Saisir une époque, une génération. Sur le vif. La Tendresse y parvient admirablement. Huit jeunes gens, que notre inconscient formaté étiquetterait hâtivement dans la catégorie des « jeunes de cités », s’épanchent sur leurs questionnements intimes, leur rôle social ou encore leur héritage familial et culturel dans une société où les représentations masculines sont ébranlées. Noirs, Arabes, Blancs, Arménien ils ne sont pourtant pas si différents. Qu’iels affectionnent le rap, le krump ou la danse classique, qu’iels exposent leur méthode de drague, leur rapport au père, au désir ou à l’argent.
Assignations éculées
Il transpire de cette pièce revigorante le long et documenté processus de création, immersif et collectif, de la metteuse en scène Julie Berès qui s’est entourée à l’écriture et la dramaturgie de Lisa Guez et Kevin Keiss. Un travail auquel l’autrice Alice Zeniter apporte également sa contribution. Quant aux interprètes Bboy Junior, Natan Bouzy, Charmine Fariborzi, Alexandre Liberati, Tigran Mekhitarian, Djamil Mohamed, Romain Scheiner et Mohamed Seddiki, tous remarquables, ils et elle sont les voix et les corps sensibles d’un collectif humain, entre espoir et fragilité. Et si la pièce démarre par une chorégraphie explosive sur l’incontournable tube marseillais En bande organisée, se poursuit avec quelques échanges parfois lourdingues, elle gagne vite en profondeur et en justesse.

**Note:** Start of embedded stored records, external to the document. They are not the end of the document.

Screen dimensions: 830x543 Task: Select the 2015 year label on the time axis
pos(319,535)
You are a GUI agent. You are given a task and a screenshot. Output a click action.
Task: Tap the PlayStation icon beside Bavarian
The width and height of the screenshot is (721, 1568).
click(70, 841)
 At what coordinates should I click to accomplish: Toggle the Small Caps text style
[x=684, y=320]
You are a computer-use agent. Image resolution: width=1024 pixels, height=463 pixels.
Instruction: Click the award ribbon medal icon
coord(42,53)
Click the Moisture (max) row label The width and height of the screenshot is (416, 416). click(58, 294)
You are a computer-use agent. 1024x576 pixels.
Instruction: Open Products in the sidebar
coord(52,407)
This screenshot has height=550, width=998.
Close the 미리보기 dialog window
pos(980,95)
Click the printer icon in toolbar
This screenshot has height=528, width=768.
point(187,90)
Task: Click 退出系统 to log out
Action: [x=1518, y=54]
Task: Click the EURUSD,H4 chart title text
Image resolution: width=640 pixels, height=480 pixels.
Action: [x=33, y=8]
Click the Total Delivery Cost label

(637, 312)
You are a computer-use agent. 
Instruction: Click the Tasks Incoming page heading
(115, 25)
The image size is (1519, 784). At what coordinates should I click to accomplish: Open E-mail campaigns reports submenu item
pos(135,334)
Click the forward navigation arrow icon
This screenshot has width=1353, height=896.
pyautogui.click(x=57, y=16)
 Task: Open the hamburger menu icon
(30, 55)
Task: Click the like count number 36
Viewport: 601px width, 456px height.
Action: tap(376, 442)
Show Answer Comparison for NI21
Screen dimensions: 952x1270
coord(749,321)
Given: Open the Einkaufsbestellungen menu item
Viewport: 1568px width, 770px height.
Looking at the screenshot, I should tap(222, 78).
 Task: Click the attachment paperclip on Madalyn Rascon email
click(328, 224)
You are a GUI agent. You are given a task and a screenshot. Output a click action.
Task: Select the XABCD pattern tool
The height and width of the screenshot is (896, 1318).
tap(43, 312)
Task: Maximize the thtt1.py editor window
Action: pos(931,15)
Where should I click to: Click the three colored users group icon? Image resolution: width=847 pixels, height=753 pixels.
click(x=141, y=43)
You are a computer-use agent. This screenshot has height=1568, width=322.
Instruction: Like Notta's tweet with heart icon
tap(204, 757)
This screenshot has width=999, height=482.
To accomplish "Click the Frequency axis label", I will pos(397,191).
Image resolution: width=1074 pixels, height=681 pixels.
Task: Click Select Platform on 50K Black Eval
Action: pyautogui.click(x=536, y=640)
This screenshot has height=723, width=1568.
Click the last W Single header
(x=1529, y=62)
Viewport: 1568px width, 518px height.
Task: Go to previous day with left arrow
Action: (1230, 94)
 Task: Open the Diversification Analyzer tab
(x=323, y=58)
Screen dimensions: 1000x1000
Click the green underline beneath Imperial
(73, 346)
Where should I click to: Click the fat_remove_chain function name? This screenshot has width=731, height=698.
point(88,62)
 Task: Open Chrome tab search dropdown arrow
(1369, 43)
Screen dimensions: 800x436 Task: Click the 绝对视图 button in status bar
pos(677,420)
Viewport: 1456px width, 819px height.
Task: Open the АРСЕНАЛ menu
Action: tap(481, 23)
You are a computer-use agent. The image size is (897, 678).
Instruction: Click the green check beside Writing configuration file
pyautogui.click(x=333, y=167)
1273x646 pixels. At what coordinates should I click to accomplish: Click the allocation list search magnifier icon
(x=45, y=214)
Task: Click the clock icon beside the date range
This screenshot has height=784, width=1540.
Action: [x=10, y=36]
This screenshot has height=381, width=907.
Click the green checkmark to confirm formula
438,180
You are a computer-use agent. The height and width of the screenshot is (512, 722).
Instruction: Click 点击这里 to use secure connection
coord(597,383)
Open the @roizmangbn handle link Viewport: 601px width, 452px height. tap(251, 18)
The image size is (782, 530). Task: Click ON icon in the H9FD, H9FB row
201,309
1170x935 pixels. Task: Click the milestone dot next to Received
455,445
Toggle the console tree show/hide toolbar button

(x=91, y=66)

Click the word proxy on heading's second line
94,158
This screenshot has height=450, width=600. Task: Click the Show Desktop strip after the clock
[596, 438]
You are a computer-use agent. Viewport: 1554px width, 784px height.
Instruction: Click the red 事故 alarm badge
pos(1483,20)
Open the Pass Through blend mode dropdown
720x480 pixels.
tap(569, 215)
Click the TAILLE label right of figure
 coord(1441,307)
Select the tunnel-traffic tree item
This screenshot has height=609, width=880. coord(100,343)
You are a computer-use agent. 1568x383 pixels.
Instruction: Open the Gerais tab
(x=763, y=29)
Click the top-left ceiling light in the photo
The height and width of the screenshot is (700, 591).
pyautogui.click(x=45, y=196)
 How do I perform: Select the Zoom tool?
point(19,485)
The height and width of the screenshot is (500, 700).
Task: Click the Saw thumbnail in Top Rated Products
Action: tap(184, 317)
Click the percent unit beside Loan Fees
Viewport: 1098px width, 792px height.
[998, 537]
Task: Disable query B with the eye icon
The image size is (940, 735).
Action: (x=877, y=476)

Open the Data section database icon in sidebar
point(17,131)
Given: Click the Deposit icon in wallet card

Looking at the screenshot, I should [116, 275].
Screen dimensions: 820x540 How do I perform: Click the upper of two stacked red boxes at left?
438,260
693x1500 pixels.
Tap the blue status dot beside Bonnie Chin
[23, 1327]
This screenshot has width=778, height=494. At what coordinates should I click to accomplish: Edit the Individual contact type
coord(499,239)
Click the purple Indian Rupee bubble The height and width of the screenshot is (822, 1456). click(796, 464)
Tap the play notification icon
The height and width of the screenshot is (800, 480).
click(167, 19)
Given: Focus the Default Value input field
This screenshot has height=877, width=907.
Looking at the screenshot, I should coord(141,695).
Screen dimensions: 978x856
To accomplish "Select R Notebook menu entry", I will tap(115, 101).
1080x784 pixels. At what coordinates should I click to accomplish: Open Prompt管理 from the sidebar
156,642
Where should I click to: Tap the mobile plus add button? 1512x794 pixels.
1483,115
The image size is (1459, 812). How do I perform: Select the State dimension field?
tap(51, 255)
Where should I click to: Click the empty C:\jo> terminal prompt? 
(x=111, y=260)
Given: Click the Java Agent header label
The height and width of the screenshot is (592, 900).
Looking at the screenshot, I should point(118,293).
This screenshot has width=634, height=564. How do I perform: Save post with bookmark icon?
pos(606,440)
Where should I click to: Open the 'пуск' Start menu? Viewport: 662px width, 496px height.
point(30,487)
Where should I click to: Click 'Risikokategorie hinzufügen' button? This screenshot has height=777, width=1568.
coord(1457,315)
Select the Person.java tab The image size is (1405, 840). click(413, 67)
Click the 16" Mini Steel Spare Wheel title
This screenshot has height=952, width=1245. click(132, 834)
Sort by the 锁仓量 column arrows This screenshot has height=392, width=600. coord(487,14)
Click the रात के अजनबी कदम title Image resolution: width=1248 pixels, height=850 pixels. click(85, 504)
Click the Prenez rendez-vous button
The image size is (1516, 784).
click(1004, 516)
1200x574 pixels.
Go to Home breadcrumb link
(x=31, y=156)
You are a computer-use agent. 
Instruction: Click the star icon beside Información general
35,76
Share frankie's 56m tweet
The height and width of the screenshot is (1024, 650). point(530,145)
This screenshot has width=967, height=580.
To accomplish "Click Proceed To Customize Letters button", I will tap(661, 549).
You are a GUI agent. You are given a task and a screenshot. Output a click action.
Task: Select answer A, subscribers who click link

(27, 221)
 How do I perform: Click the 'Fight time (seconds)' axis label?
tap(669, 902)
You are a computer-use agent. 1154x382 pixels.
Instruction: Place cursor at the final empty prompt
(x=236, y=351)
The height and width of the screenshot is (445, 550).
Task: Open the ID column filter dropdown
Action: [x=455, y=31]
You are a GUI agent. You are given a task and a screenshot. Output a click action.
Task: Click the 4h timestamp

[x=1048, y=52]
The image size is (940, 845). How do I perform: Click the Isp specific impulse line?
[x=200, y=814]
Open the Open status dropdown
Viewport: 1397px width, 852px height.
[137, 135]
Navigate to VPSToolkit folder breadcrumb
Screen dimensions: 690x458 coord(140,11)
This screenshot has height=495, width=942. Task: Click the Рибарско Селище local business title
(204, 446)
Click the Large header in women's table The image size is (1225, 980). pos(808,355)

Au fil des conversations, des confessions, La Tendresse révèle sa pertinente observation d’une jeunesse populaire beaucoup moins étanche au mouvement de déconstruction des stéréotypes genrés qu’il n’y paraît. Et de donner à voir, loin des projections fantasmées, une remise en question salutaire d’assignations éculées. Sous les yeux d’une Criée multigénérationnelle approbatrice, pour ne pas dire emballée.
LUDOVIC TOMAS
La Tendresse a été jouée du 11 au 13 janvier à La Criée, théâtre national de Marseille.